Data extracts:
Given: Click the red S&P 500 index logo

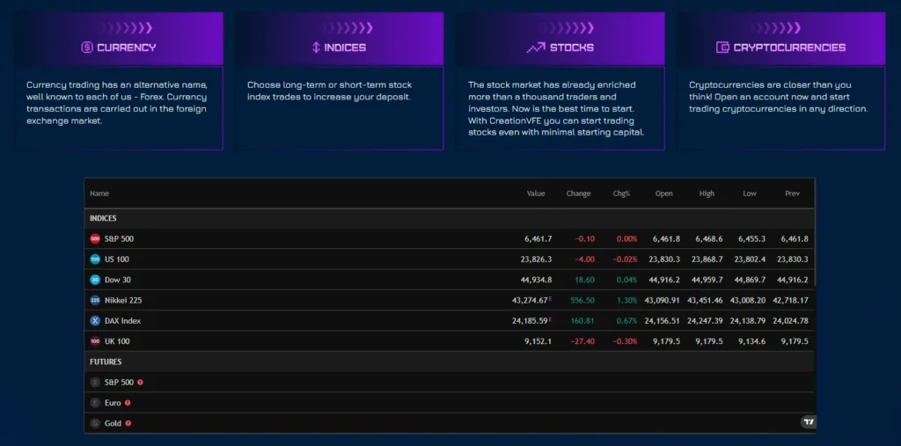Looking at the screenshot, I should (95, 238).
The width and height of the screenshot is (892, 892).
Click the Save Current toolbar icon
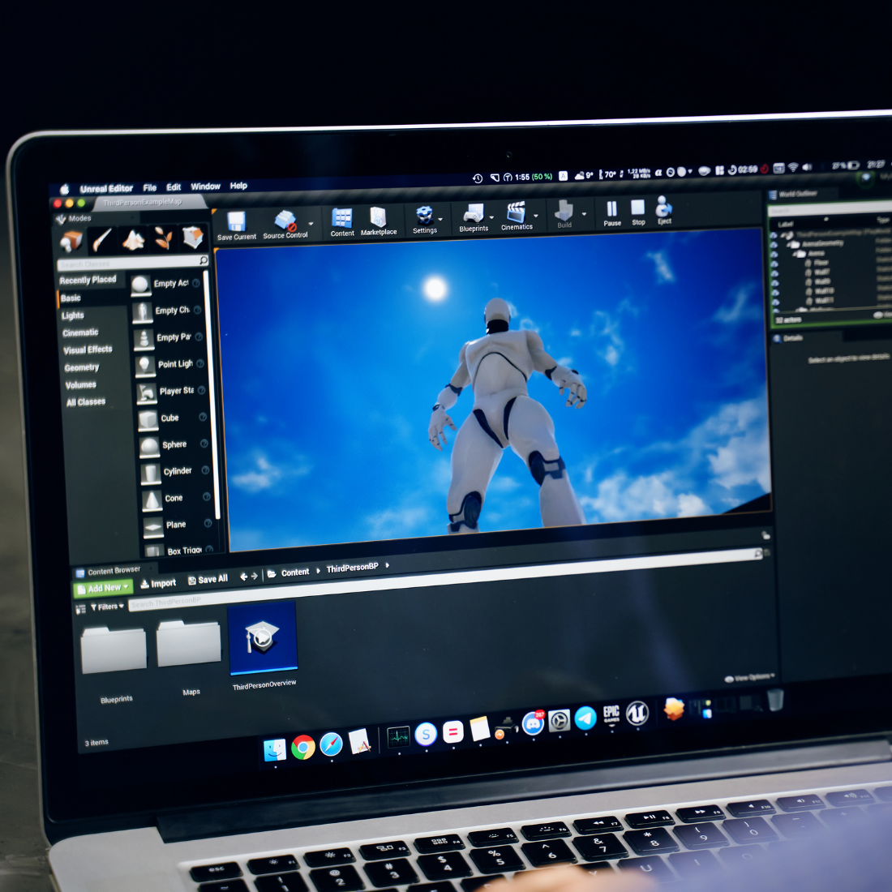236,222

Exercise instructions: Exact text is required for the lines from the one with "The width and" through the last line of the entries, both included. Omit pictures.

Answer section:
The width and height of the screenshot is (892, 892).
Click the Save Current toolbar icon
236,222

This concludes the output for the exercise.